** start **

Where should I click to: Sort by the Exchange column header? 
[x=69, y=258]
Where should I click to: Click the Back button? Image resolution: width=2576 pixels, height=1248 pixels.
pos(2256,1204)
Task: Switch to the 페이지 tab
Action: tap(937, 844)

** end **

Return the data above verbatim.

**EXPECTED ANSWER**
Where should I click to: Sort by the Exchange column header? 
[x=69, y=258]
Where should I click to: Click the Back button? Image resolution: width=2576 pixels, height=1248 pixels.
pos(2256,1204)
Task: Switch to the 페이지 tab
Action: tap(937, 844)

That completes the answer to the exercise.